- Assignment -
What you return must match the records exactly, except that the pictures are gone.

-- Dataset records follows --

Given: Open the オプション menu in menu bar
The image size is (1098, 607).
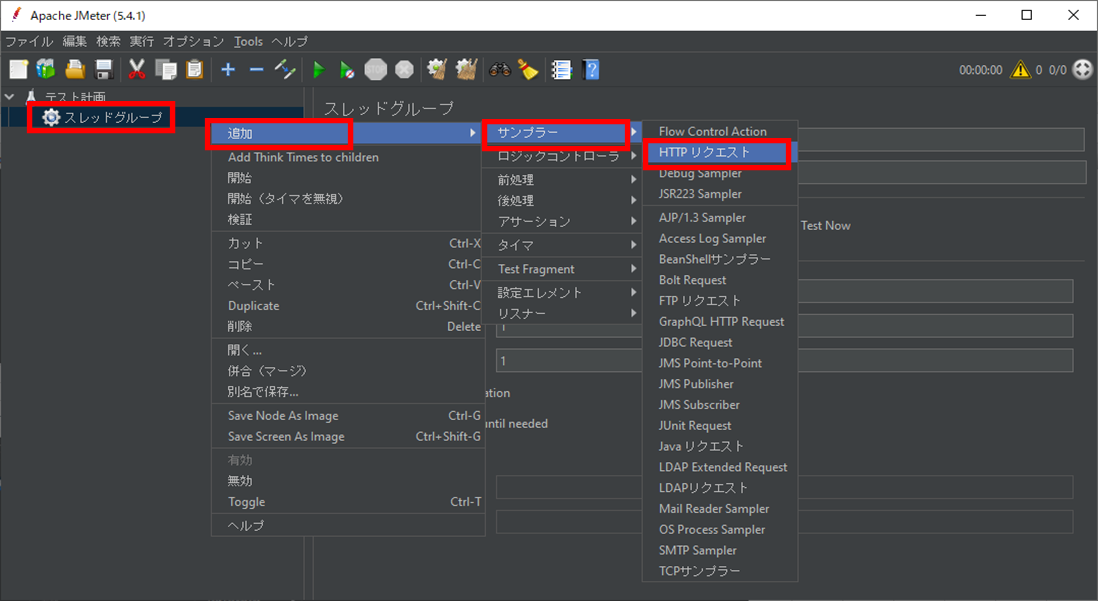Looking at the screenshot, I should click(193, 41).
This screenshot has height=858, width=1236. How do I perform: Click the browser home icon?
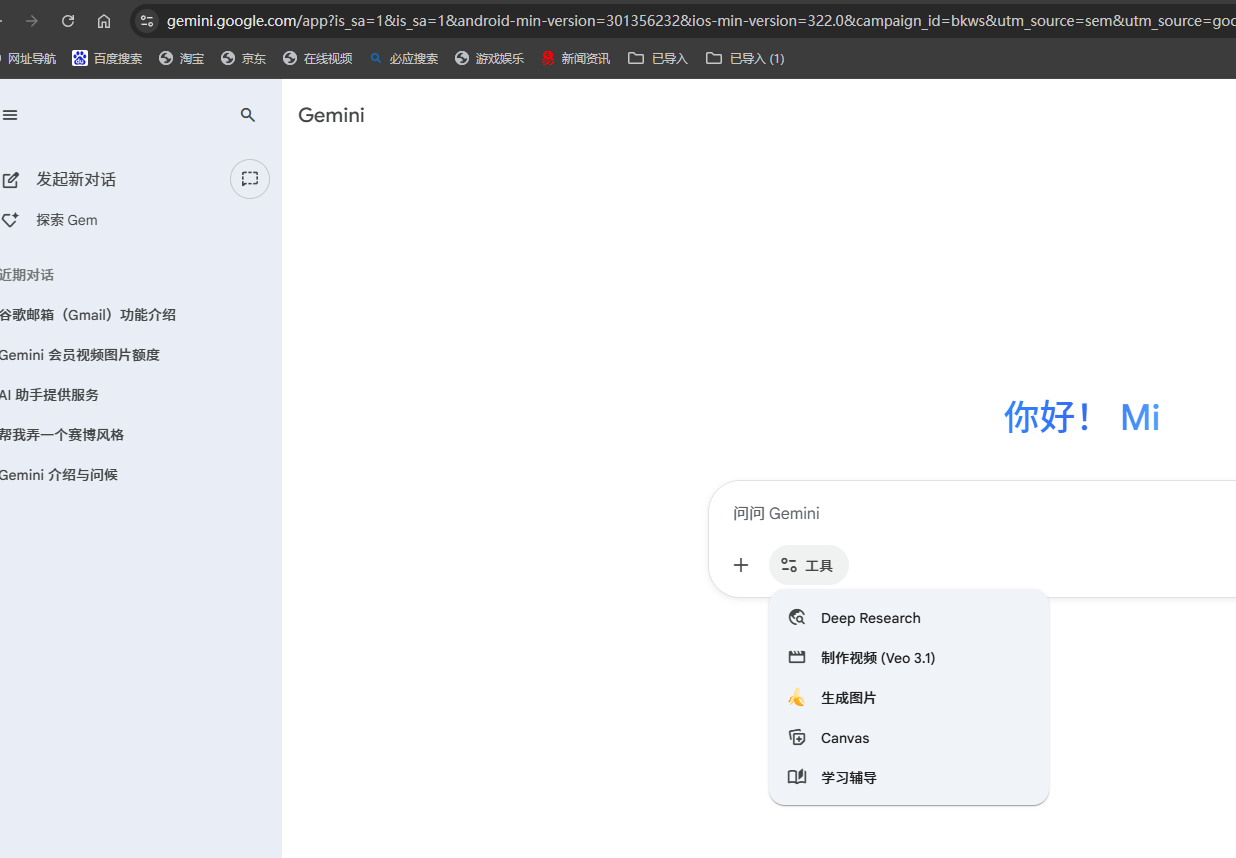point(104,21)
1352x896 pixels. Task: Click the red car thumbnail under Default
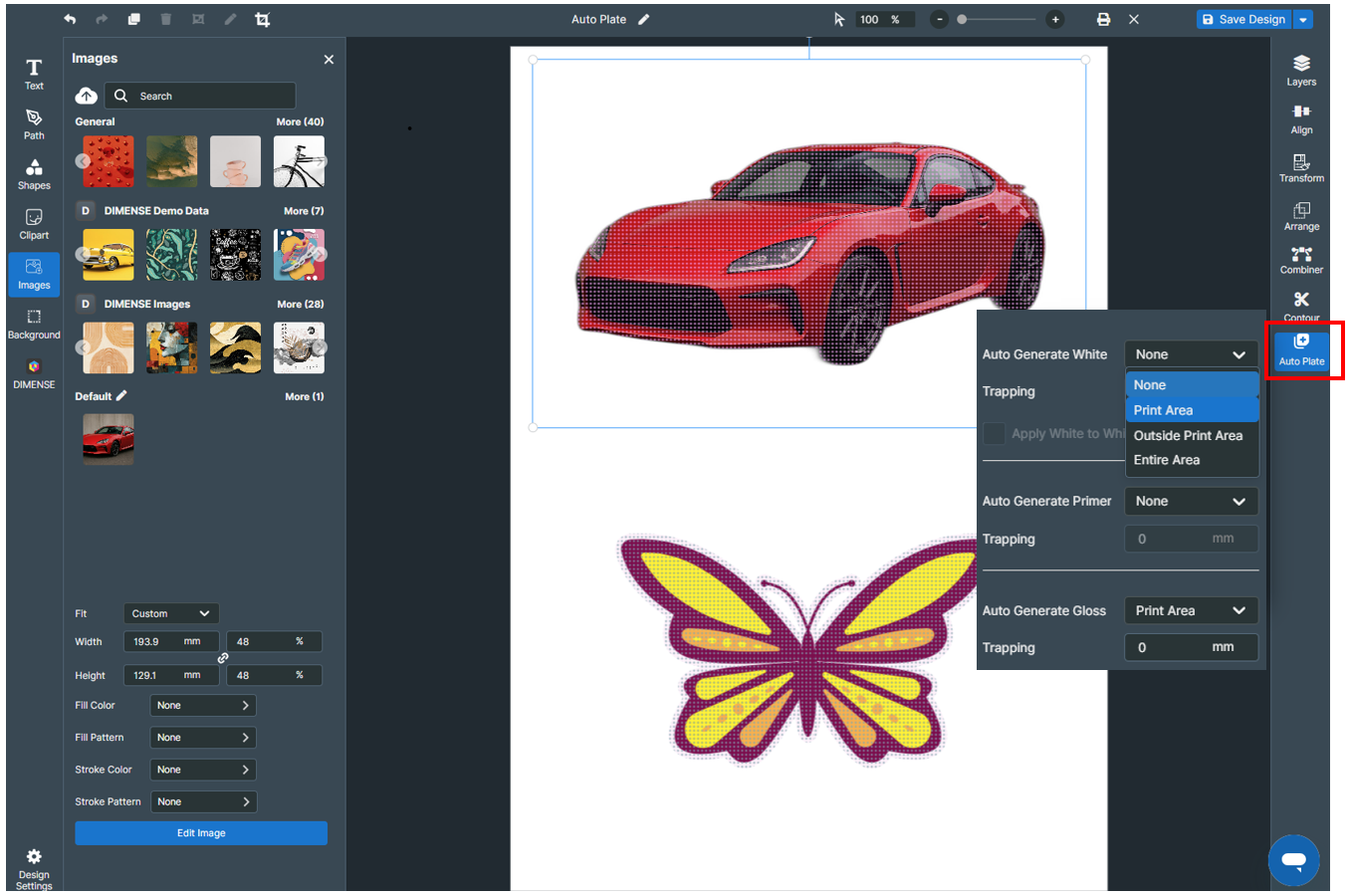point(109,439)
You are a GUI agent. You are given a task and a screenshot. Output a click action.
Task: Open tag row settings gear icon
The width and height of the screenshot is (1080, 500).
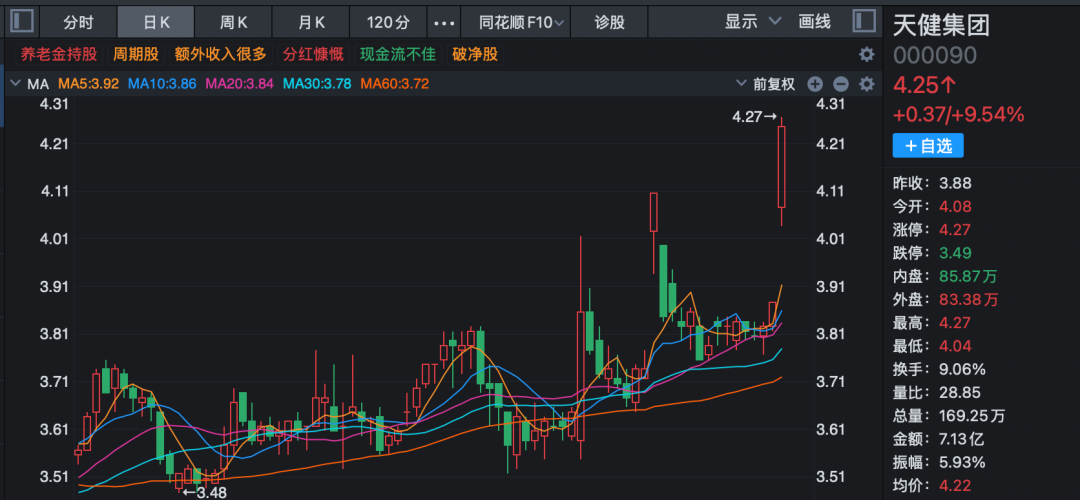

-- Dataset records concluded --

- Answer -
Given: Open the オプション menu in menu bar
The image size is (1098, 607).
Looking at the screenshot, I should click(193, 41).
This screenshot has height=858, width=1236. How do I perform: Click the browser home icon?
point(104,21)
1352x896 pixels. Task: Click the red car thumbnail under Default
point(109,439)
You are a GUI agent. You are given a task and a screenshot. Output a click action.
Task: Open tag row settings gear icon
The width and height of the screenshot is (1080, 500).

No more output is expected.